=== Section Start ===

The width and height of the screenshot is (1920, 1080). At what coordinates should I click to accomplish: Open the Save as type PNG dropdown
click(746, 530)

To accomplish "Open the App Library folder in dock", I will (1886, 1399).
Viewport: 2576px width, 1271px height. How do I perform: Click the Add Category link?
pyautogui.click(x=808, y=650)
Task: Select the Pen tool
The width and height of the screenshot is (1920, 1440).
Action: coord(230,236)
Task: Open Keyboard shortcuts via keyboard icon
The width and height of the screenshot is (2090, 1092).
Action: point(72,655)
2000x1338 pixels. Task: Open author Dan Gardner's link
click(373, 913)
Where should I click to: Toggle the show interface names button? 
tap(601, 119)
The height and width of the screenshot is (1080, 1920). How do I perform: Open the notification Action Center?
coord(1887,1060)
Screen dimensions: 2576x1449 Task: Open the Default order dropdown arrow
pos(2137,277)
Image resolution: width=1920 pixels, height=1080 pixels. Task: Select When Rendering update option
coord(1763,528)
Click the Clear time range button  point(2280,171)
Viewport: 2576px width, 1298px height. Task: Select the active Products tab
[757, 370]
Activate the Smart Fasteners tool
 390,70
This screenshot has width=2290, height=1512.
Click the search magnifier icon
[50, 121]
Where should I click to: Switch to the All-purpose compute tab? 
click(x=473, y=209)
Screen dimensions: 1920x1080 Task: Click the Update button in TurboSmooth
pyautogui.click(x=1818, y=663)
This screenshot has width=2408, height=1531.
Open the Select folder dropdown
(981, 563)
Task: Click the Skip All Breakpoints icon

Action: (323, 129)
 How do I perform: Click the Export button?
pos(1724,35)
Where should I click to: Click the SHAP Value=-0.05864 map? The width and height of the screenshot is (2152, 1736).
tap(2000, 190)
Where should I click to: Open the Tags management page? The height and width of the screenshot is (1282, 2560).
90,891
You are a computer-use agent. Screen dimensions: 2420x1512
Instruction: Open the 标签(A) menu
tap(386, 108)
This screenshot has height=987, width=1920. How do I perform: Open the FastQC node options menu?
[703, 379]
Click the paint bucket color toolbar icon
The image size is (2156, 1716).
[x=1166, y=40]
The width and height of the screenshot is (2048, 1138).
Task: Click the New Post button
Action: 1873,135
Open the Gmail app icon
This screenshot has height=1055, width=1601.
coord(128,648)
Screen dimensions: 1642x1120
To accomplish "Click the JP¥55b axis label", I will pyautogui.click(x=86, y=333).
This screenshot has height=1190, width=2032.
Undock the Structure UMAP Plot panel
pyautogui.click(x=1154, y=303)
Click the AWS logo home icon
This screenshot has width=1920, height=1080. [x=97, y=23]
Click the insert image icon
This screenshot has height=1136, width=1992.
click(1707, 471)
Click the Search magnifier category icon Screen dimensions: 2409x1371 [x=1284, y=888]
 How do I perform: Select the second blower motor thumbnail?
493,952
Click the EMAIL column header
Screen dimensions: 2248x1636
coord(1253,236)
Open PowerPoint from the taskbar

=== Section End ===

**PROBLEM STATEMENT**. In full and without error, retype the entries above.

**RESULT FOR THIS TASK**.
The width and height of the screenshot is (1920, 1080). At what coordinates should I click to accomplish: Open the Save as type PNG dropdown
click(746, 530)

To accomplish "Open the App Library folder in dock", I will (1886, 1399).
Viewport: 2576px width, 1271px height. How do I perform: Click the Add Category link?
pyautogui.click(x=808, y=650)
Task: Select the Pen tool
The width and height of the screenshot is (1920, 1440).
Action: coord(230,236)
Task: Open Keyboard shortcuts via keyboard icon
The width and height of the screenshot is (2090, 1092).
Action: point(72,655)
2000x1338 pixels. Task: Open author Dan Gardner's link
click(373, 913)
Where should I click to: Toggle the show interface names button? 
tap(601, 119)
The height and width of the screenshot is (1080, 1920). How do I perform: Open the notification Action Center?
coord(1887,1060)
Screen dimensions: 2576x1449 Task: Open the Default order dropdown arrow
pos(2137,277)
Image resolution: width=1920 pixels, height=1080 pixels. Task: Select When Rendering update option
coord(1763,528)
Click the Clear time range button  point(2280,171)
Viewport: 2576px width, 1298px height. Task: Select the active Products tab
[757, 370]
Activate the Smart Fasteners tool
 390,70
This screenshot has width=2290, height=1512.
Click the search magnifier icon
[50, 121]
Where should I click to: Switch to the All-purpose compute tab? 
click(x=473, y=209)
Screen dimensions: 1920x1080 Task: Click the Update button in TurboSmooth
pyautogui.click(x=1818, y=663)
This screenshot has width=2408, height=1531.
Open the Select folder dropdown
(981, 563)
Task: Click the Skip All Breakpoints icon

Action: (323, 129)
 How do I perform: Click the Export button?
pos(1724,35)
Where should I click to: Click the SHAP Value=-0.05864 map? The width and height of the screenshot is (2152, 1736).
tap(2000, 190)
Where should I click to: Open the Tags management page? The height and width of the screenshot is (1282, 2560).
90,891
You are a computer-use agent. Screen dimensions: 2420x1512
Instruction: Open the 标签(A) menu
tap(386, 108)
This screenshot has height=987, width=1920. How do I perform: Open the FastQC node options menu?
[703, 379]
Click the paint bucket color toolbar icon
The image size is (2156, 1716).
[x=1166, y=40]
The width and height of the screenshot is (2048, 1138).
Task: Click the New Post button
Action: 1873,135
Open the Gmail app icon
This screenshot has height=1055, width=1601.
coord(128,648)
Screen dimensions: 1642x1120
To accomplish "Click the JP¥55b axis label", I will pyautogui.click(x=86, y=333).
This screenshot has height=1190, width=2032.
Undock the Structure UMAP Plot panel
pyautogui.click(x=1154, y=303)
Click the AWS logo home icon
This screenshot has width=1920, height=1080. [x=97, y=23]
Click the insert image icon
This screenshot has height=1136, width=1992.
click(1707, 471)
Click the Search magnifier category icon Screen dimensions: 2409x1371 [x=1284, y=888]
 How do I perform: Select the second blower motor thumbnail?
493,952
Click the EMAIL column header
Screen dimensions: 2248x1636
coord(1253,236)
Open PowerPoint from the taskbar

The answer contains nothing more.